I get those e-mails from time to time about how the under 30 crowd have it so easy for various reasons, from using card catalogs when we were younger to getting busy signals when phoning a popular friend.
I replied with my own quick and impromptu list. Here it is;
I would add the following;
If you wanted to go down on a girl, you could be guaranteed that you were going to get a mouth full of hair until you spit on it enough to part it in the middle... THEN you were able to get at the nub. So eating out took that much longer and made you that much more thirsty! I didn't have Gatorade to help that along either... or Propel... or any other good sports drink. I had Sunny D or Kool-Aid! And if it happened to be Sunny D, that shit is so acidic that if you were coughing on a hair stuck on the back of your throat, it would hurt like you just swallowed fiberglass. And to even get at the panty-afro you had to get through panties that would be considered granny panties today with the big cotton crotch piece... never mint g-string! Ever try to be erotic and suck through those? Like sucking on a lint ball that came out of the dryer!

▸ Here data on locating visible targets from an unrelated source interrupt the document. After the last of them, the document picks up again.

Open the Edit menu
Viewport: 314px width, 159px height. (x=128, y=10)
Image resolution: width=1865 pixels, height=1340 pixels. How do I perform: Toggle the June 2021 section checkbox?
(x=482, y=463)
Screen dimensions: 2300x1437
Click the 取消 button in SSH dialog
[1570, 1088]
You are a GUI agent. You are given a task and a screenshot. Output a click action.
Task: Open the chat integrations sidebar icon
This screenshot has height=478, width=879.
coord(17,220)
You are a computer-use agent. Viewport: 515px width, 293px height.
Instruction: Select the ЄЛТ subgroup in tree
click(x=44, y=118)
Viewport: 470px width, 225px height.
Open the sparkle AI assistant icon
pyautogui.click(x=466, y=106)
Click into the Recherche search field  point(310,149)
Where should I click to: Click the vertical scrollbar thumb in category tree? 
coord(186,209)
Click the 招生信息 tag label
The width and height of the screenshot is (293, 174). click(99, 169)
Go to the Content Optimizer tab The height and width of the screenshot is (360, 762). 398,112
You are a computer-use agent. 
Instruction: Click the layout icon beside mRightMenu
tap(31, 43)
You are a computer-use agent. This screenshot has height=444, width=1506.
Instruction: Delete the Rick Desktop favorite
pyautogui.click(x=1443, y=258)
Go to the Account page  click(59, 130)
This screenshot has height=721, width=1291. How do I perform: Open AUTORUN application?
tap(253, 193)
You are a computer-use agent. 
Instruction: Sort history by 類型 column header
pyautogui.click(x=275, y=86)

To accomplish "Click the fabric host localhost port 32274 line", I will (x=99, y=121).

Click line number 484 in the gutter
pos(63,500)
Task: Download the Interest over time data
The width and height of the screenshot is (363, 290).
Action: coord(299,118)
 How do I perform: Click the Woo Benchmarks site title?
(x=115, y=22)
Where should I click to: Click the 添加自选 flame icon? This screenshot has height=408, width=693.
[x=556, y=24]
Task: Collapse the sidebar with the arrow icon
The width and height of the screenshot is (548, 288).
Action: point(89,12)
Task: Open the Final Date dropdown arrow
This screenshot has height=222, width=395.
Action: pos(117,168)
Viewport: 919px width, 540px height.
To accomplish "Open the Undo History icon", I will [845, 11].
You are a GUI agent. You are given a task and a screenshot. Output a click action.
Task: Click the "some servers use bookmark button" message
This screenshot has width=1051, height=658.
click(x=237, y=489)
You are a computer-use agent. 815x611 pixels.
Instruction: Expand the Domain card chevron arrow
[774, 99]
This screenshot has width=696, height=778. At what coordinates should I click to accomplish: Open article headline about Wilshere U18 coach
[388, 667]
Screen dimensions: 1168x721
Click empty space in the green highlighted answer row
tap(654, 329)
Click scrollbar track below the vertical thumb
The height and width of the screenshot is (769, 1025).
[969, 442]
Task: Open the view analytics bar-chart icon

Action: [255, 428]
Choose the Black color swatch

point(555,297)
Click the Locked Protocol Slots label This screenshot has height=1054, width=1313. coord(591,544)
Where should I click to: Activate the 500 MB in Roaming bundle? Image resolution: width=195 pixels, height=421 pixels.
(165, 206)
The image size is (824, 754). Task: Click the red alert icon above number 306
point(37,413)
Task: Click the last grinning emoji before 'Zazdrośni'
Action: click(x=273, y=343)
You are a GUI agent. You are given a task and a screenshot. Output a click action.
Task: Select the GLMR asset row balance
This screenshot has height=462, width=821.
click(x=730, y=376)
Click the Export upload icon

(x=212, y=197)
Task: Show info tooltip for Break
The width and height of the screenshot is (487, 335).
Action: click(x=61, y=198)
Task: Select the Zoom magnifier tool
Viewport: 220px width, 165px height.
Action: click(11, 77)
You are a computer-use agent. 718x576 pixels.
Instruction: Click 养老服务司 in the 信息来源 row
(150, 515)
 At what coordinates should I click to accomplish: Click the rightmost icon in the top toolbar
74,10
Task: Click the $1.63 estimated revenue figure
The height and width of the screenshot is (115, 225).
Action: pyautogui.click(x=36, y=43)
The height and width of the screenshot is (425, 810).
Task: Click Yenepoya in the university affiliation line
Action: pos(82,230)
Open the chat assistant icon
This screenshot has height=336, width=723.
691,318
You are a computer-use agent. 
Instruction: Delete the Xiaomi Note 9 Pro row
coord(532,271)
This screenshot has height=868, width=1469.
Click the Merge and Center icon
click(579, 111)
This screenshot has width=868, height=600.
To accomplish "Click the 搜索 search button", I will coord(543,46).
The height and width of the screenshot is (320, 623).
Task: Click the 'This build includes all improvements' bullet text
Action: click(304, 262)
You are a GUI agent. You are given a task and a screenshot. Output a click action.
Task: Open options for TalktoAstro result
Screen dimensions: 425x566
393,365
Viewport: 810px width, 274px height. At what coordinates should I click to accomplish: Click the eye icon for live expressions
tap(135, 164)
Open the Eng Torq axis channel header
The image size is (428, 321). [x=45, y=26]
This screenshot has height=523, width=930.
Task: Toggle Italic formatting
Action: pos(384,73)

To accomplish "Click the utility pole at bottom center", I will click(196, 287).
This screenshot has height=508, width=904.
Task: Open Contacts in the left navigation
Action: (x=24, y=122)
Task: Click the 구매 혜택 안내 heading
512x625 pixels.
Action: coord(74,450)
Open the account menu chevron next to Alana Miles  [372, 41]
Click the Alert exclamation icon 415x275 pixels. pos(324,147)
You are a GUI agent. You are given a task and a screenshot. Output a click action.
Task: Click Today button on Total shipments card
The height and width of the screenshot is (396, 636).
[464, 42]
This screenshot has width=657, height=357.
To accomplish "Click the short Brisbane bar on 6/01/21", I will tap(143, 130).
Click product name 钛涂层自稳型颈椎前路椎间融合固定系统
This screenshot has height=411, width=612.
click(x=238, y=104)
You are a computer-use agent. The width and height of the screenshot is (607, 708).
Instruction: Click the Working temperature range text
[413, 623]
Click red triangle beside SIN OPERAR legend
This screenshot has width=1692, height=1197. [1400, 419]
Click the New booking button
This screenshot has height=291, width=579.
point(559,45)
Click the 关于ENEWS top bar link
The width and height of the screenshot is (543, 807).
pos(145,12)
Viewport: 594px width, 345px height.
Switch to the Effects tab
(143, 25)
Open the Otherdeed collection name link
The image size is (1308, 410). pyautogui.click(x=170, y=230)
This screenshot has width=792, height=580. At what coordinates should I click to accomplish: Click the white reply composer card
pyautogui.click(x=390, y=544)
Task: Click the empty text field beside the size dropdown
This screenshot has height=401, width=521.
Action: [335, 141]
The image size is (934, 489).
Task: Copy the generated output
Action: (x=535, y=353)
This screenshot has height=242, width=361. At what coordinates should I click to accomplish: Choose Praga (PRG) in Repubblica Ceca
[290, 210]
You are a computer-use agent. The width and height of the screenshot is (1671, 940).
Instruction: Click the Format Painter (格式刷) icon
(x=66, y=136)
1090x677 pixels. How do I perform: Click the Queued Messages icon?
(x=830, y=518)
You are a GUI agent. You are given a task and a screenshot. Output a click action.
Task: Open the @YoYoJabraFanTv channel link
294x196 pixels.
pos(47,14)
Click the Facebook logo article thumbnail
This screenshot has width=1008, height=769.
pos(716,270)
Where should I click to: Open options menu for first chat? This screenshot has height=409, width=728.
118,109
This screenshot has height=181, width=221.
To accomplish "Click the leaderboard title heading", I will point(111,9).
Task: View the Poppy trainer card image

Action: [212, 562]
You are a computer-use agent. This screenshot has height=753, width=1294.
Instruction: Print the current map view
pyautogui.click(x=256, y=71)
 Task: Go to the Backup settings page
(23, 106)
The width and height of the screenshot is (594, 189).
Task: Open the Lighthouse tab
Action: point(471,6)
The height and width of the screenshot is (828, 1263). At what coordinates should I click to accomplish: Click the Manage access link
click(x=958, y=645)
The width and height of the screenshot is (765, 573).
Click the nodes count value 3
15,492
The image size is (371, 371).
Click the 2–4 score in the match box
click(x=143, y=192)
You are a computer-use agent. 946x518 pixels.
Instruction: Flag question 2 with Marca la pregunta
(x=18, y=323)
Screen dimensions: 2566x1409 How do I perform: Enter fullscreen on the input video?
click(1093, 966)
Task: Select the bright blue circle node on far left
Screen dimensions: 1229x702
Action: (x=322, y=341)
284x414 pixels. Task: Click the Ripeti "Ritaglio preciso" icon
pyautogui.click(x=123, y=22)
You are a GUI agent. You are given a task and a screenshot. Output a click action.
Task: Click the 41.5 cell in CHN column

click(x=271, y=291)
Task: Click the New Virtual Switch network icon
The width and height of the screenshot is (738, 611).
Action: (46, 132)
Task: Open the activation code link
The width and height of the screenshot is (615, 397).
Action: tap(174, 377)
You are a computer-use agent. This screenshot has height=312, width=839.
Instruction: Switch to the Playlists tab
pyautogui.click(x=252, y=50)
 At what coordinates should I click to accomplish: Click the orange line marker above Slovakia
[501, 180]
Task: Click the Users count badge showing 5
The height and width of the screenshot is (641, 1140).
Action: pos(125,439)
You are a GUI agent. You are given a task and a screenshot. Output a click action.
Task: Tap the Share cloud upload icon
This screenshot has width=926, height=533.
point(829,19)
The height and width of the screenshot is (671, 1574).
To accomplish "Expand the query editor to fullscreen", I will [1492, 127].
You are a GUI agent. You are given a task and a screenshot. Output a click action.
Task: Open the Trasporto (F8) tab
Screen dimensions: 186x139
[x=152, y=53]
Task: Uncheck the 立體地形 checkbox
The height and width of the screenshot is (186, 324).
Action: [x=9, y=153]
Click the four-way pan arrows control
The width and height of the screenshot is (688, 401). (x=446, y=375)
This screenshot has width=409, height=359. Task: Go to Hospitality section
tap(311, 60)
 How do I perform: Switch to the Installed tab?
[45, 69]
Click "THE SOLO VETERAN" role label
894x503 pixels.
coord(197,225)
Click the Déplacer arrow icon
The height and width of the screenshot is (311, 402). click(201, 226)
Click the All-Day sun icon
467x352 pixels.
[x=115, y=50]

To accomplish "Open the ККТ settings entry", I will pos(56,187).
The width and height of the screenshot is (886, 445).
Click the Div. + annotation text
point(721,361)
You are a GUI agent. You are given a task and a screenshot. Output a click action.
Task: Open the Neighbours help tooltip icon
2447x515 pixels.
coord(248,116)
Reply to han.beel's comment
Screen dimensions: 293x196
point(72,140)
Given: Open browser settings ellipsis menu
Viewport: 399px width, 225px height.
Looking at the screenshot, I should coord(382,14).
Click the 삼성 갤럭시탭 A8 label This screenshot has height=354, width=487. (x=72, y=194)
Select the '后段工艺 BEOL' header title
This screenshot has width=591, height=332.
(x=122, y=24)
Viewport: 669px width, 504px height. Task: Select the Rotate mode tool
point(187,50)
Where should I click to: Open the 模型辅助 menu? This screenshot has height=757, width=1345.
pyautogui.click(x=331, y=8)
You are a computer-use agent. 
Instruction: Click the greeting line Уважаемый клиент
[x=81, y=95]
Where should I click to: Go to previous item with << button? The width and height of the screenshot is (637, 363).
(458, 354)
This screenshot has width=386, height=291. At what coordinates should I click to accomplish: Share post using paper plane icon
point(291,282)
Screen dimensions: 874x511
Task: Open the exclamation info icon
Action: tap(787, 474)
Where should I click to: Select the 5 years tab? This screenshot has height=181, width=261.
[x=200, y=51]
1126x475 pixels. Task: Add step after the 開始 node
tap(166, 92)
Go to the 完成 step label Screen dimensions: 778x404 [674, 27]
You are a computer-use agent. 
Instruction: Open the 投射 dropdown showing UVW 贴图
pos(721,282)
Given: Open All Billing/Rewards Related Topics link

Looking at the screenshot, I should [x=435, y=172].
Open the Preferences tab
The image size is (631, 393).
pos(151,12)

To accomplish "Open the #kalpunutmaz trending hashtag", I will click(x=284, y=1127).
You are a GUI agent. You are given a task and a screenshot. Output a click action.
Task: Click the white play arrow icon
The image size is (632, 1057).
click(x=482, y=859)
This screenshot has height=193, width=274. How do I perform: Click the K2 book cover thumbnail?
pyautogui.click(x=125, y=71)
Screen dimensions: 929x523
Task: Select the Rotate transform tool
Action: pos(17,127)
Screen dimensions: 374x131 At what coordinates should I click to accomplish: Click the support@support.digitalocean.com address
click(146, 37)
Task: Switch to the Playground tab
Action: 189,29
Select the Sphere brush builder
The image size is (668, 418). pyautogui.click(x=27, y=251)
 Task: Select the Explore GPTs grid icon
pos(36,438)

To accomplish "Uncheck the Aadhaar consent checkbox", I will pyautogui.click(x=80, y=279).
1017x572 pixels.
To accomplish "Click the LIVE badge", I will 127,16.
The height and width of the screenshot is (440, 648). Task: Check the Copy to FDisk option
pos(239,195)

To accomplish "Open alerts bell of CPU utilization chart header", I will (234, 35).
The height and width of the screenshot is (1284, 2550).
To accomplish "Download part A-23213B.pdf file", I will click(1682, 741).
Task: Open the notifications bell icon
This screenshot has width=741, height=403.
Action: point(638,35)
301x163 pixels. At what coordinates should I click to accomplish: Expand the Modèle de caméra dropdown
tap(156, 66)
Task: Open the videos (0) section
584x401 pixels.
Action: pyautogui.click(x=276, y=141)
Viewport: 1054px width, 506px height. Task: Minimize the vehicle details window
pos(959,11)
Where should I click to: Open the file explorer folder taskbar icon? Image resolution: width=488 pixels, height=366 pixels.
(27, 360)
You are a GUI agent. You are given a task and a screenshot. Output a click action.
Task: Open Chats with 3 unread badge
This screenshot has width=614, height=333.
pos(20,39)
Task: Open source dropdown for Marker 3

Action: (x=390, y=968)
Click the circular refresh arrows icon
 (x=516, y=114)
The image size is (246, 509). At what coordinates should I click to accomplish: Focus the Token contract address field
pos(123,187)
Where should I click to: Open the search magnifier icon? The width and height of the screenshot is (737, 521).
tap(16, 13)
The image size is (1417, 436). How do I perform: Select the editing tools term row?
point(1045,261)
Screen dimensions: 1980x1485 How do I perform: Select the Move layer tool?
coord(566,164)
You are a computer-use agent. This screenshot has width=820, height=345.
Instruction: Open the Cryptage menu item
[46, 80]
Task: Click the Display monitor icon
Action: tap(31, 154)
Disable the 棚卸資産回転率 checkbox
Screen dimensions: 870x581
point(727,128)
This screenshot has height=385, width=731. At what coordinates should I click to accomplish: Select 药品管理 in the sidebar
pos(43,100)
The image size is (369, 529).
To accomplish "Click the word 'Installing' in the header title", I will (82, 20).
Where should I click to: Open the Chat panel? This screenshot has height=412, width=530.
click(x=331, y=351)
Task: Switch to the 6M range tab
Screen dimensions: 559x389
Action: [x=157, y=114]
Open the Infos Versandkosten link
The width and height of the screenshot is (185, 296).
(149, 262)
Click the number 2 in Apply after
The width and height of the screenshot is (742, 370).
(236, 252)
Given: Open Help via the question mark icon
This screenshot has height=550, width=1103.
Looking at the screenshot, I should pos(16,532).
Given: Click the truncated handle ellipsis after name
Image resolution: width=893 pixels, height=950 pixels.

In my day you tried to stick your tongue in a girls ear to be seductive, you got a dose of hairspray that would kill a colony of termites in Africa.
Never mind finding material to pound off to.. porn these days is so accessible. In my day we shared porno mags stolen from our father's sock drawers... believe me when I tell you we did not lick our fingers to turn the page... YUCK! I still remember the one porno mag I owned from the age of 10 till I was 18... I found it in pieces blowing down the street in the winter. I think it went through a snow blower... I taped it up in school and brought it home. It was as big as the Bible because it was water logged. It was in tatters and tapped together but I was still a hero among my friends because it was MINE!!